* [The request] Collect every line in the items below that contains the word "Task", and copy each of those lines in full.

**** Data lines

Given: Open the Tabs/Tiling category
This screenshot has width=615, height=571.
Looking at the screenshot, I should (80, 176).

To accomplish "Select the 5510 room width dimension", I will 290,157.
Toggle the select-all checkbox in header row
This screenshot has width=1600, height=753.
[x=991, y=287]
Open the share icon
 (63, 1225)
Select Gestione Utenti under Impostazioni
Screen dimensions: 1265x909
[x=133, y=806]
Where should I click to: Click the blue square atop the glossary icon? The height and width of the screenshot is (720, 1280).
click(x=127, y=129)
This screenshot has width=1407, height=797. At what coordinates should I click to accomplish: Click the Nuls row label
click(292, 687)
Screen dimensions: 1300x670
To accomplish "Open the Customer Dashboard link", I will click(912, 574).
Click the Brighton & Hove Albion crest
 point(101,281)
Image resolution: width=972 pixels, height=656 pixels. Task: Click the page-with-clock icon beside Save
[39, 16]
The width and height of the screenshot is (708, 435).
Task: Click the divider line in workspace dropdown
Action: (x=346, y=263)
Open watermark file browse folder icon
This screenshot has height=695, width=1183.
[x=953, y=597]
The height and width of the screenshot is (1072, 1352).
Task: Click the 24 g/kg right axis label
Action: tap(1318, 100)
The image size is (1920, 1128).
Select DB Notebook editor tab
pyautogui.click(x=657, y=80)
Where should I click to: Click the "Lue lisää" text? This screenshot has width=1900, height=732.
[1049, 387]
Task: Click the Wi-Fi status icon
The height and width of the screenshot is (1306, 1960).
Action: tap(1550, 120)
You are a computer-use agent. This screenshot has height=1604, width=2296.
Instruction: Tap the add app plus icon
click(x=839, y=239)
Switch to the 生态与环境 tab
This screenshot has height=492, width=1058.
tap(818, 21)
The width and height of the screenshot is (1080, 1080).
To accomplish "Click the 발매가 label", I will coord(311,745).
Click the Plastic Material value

********

* [Response to this exercise]
Image resolution: width=972 pixels, height=656 pixels. Task: Click the page-with-clock icon beside Save
Task: Click the divider line in workspace dropdown
Task: Click the 24 g/kg right axis label
Task: Click the Wi-Fi status icon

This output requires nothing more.